The Role of Artificial Intelligence in Strengthening Enterprise Databases And Analytics
- By Walter Moore
- Artificial Intelligence
We hear about AI or Artificial Intelligence much frequently lately and there is no doubt why it had taken center stage in the enterprise data analytics world with unrelenting capabilities. Business decision-makers are now trying to discover more innovative ways with AI to improve their decision-making with assistive intelligence by leveraging the latest technology and tools' benefits. Artificial Intelligence is proving to be the most viable business intelligence solutions lately by incorporating enterprise data and analytical methods.
AI had unveiled its fullest capabilities with the arrival of big data. The AI applications of our times feature advanced algorithms and hyper-computing powers. AI is now an umbrella term covering many things, from machine learning and deep learning to probabilistic predictions and natural language processing, as we can see with Siri, Alexa, and Google, etc. Considering all these, no one, including the small organizations, can ignore the overwhelming potential of AI in combination with big data, machine learning, etc., which may transform the technological world over the next decade. When you use it you will see the substantial results you can get out of it.
Database management and AI
Each generation of database management systems is paving the way to more advanced and sophisticated organizational data use. While the first-generation databases' objective was to store the data safely, the next generation came with effective data integration and retrieval features; now, the latest generation of databases is focused on unlimited big data storage and high-end data analytics capabilities.
Ever since the database systems start to capture the data from business transactions, we've to try to integrate it for strategical and tactical decision making. The old-age data warehouses have now given way to big data marts. The next generation leveraged business reporting through data integration and analytics (OLAP), with which the organizations can set, monitor, and achieve their goals using data metrics.
This is known as the BI wave in the enterprise database approach. The latest generation technologies like Hadoop can effectively meet the challenges of big data volume, data velocity, and challenges. In contrast, cloud platforms enable users to take advantage of the analytics capabilities of databases.
The enterprise analytics spectrum
While the organizations now largely target analytical capabilities while considering an effective database management system, we can consider three broader analytical forms for decision making. The latest enterprise DBMS's latest analytical capabilities cover a wider spectrum of analytics, which may effectively correlate with the destined business' analytics maturity.

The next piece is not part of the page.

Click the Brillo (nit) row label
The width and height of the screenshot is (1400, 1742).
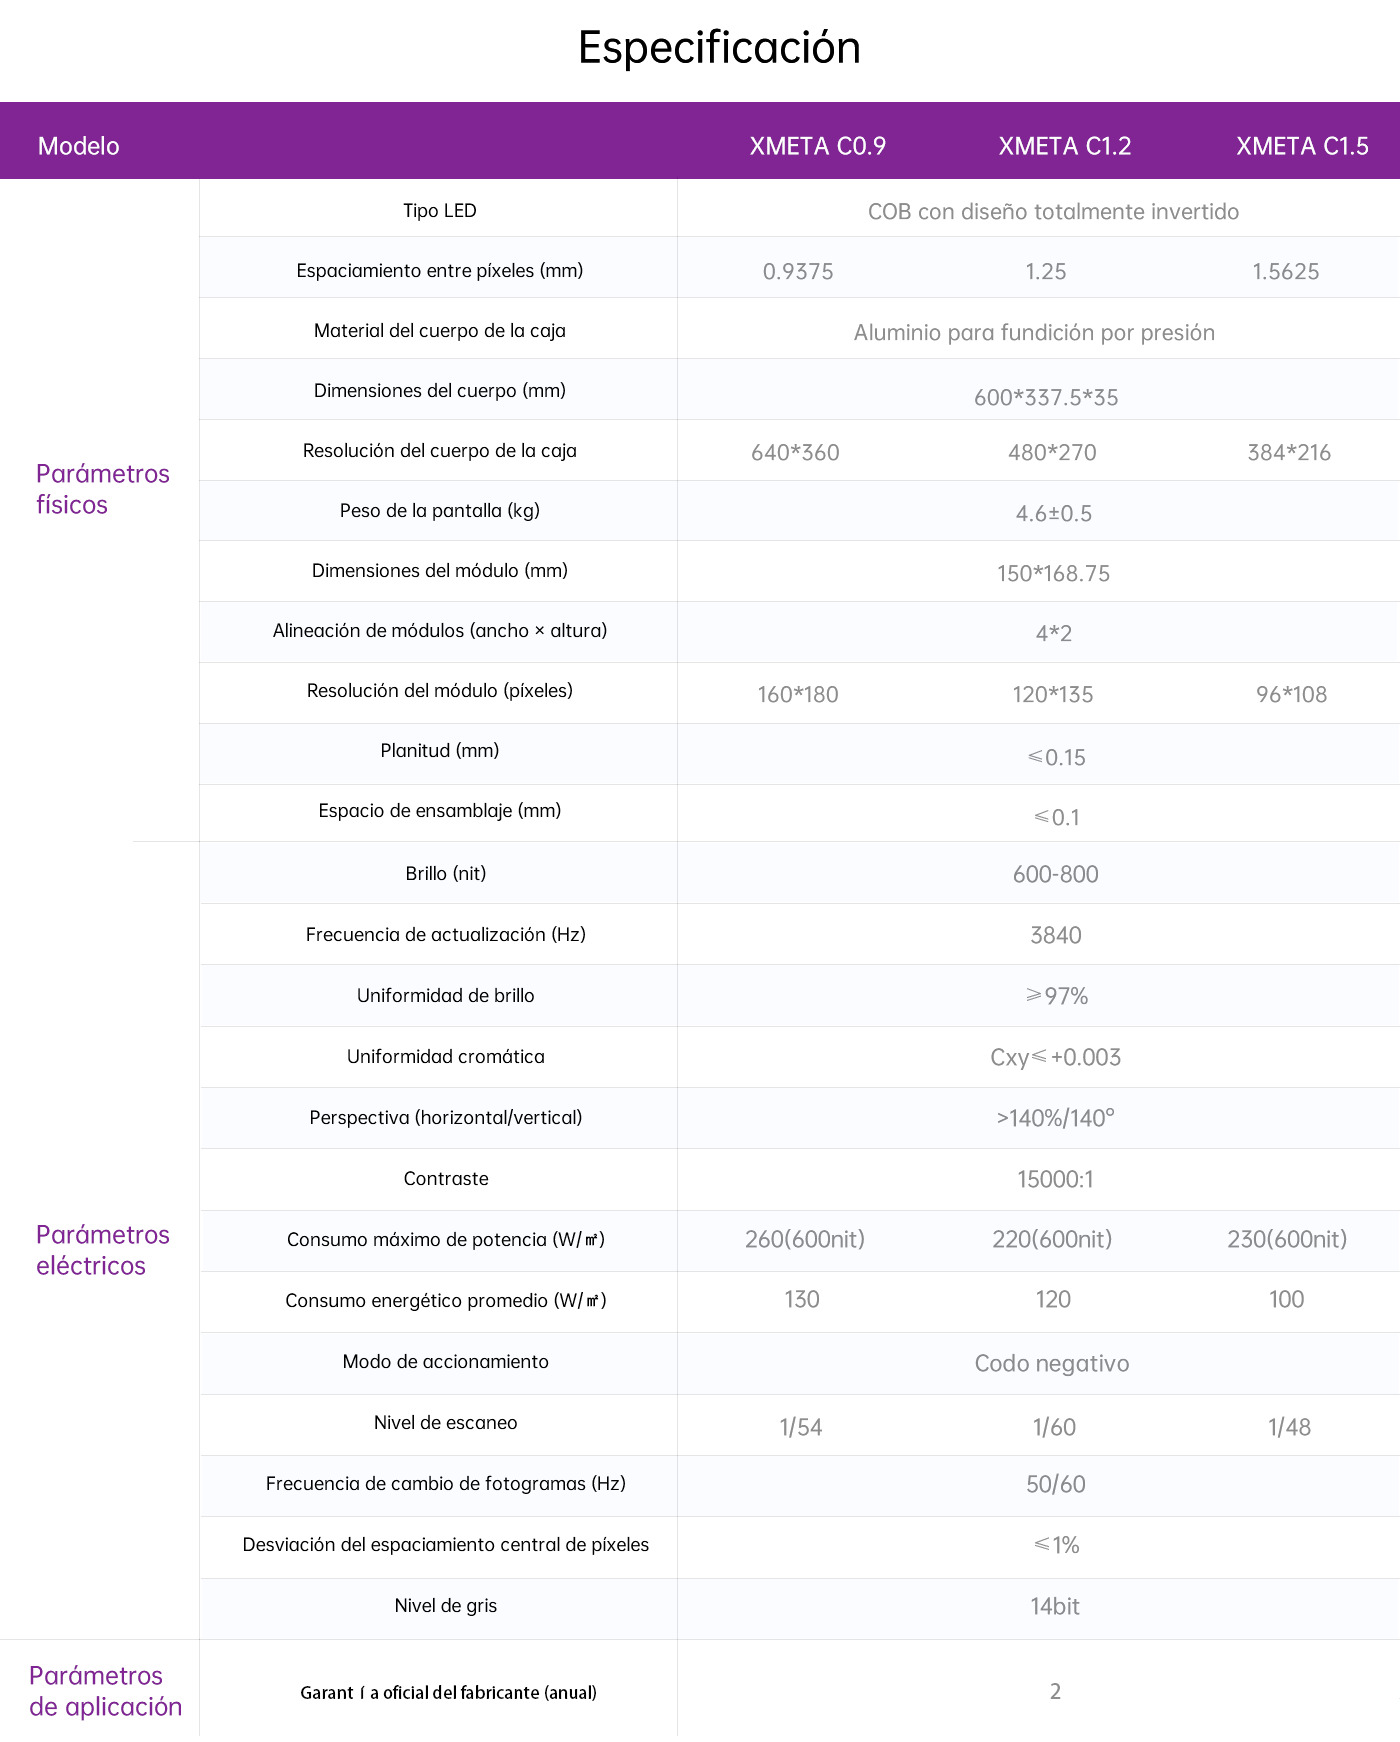pyautogui.click(x=446, y=873)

You can consider the latest initiative of the Customer-360 approach as a classic example of this. Adding to the primary needs for data acquisition and integration from various operational platforms like CRM, order management, customer support, and finance, etc., enterprises may also gather customer behavior data from the landing pages of the websites, social media platforms, and also the product usage data for analytical purposes. Reporting and BI apps can leverage this data to analyze it against the predefined metrics and find the metrics like engagement, churn rate, calculated lifetime value, etc., along with various other customer attributes to aid in decision making.
With all this plenty of data, modern-day data warehousing solutions can support the BI process to achieve the business goals much easier and quicker. As this approach is advancing, the business analysts and the data-savvy applications users tend to explore the data much more carefully and create tangible data analytics insights in a self-service model. This technology-driven analytical approach can answer many questions. It can also create many new meaningful metrics that can be used for more effective decision making to achieve the business goals much quicker and easier. Providers like RemoteDBA can also help you out in offering the best in class remote data warehousing services.
Another major category in BI is not diagnostic but prescriptive or predictive. This is the path of data science and artificial intelligence, which helps to analyze the data for patterns to predict customers' future behavior and the market. Based on the specific matrices about your business, you can train the machine learning models using historical datasets to derive recommendations based on probabilities. While it is important to look for signals to find out if a customer might leave you, it is also equally important to predict an ideal retention offer you could put forth to them to hold back. On the Customer 360 platforms, the BI dashboards can also show all these initiatives' resultant progress.
An ideal data analytics approach can be further categorized into four major business objectives:
1. Understanding customer behavior
2. Understanding product usage
3. Increasing operational efficiency
4. Business innovations.
Choosing AI tools
All these functions are now the heart and brain of all types of business modes that aim to deliver a quality product or service consistently efficiently. This is important in terms of customer relations by maintaining solid relationships with the customers and offering them innovative products and services in disruptive ways. Any initiatives in these areas will rely on these forms of database and analytics capabilities, and no matter which database application and analytical tools you choose, business intelligence, self-service analytics, and artificial intelligence are likely to play a crucial role in your enterprise database administration and business decision making in the future.
When choosing the AI tools, you need to be very careful and diligent to make the right choice based on your enterprise needs and goals. The objective of each enterprise differs in terms of analytical and data-based decision making. So, you need to have a thorough understanding of your business needs and analytical goals at the first point to decide what kind of an approach to taking in terms of business intelligence and the choice of AI and BI applications to make. As discussed, you can also take the support of consulting services, which are well-versed in artificial intelligence applications, to audit your data and database assets in light of the business objectives to give you the most appropriate suggestions in terms of deriving the right approach.